▶ _Directive_
Copy the lines verbatim, starting with the line containing "Click the first body row's middle-column cell" and going on through the line containing "Action: [637, 298]".

▶ _Task material_
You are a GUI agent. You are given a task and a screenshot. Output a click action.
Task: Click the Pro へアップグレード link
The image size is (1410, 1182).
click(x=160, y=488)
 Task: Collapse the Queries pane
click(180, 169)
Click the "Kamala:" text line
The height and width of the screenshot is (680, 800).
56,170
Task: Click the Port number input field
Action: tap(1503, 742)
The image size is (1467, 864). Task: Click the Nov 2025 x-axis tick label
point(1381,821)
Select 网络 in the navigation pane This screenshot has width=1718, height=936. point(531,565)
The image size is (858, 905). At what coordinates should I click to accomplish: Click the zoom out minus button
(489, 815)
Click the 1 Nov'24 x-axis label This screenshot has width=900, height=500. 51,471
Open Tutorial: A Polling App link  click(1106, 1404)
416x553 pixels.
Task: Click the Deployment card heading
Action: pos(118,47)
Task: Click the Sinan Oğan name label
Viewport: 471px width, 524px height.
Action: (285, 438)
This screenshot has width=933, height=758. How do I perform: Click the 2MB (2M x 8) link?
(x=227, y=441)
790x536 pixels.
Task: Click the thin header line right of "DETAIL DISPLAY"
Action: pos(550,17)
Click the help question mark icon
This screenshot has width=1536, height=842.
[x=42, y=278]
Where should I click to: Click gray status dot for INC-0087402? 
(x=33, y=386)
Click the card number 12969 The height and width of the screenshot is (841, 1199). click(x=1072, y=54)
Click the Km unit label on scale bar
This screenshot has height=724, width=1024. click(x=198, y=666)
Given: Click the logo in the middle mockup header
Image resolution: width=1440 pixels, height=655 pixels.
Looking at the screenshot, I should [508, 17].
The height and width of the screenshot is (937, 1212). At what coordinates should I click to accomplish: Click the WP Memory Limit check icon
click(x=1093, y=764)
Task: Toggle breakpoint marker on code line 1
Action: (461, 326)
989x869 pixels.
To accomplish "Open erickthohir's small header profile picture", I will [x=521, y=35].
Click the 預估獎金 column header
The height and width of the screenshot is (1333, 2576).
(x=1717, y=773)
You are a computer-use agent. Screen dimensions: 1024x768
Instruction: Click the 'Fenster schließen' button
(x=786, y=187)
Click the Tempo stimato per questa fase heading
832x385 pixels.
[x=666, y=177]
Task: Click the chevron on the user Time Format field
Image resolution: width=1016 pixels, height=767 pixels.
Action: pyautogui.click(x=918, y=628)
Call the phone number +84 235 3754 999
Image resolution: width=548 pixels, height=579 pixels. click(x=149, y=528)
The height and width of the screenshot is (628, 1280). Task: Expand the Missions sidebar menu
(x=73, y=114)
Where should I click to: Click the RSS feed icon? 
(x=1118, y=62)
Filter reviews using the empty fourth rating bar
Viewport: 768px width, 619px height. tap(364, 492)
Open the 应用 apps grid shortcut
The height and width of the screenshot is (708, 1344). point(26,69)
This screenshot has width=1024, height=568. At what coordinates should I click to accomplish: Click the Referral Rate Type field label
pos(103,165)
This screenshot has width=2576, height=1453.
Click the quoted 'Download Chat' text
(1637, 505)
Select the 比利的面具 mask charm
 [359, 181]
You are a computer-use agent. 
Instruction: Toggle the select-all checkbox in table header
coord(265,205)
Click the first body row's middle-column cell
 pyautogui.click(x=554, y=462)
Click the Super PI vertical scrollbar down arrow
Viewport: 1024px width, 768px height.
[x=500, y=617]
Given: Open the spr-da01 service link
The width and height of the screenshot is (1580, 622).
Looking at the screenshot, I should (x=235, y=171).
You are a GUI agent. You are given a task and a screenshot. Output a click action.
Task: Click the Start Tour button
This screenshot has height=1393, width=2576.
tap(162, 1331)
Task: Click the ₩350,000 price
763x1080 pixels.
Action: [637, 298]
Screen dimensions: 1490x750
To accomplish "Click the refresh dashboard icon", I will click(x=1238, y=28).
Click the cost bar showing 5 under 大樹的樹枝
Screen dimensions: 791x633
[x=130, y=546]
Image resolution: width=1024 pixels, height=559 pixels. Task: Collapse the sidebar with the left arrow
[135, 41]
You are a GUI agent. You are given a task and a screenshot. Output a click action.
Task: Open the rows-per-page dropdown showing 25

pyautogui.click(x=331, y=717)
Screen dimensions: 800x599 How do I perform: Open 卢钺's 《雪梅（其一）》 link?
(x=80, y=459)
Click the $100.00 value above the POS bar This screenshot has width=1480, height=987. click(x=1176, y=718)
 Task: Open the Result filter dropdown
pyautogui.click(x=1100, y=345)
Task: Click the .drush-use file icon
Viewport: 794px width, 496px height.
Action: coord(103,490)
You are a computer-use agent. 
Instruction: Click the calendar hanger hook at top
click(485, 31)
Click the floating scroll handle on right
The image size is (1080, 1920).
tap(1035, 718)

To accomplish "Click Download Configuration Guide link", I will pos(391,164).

▶ _Right answer_
Click the first body row's middle-column cell
 pyautogui.click(x=554, y=462)
Click the Super PI vertical scrollbar down arrow
Viewport: 1024px width, 768px height.
[x=500, y=617]
Given: Open the spr-da01 service link
The width and height of the screenshot is (1580, 622).
Looking at the screenshot, I should (x=235, y=171).
You are a GUI agent. You are given a task and a screenshot. Output a click action.
Task: Click the Start Tour button
This screenshot has height=1393, width=2576.
tap(162, 1331)
Task: Click the ₩350,000 price
763x1080 pixels.
Action: [637, 298]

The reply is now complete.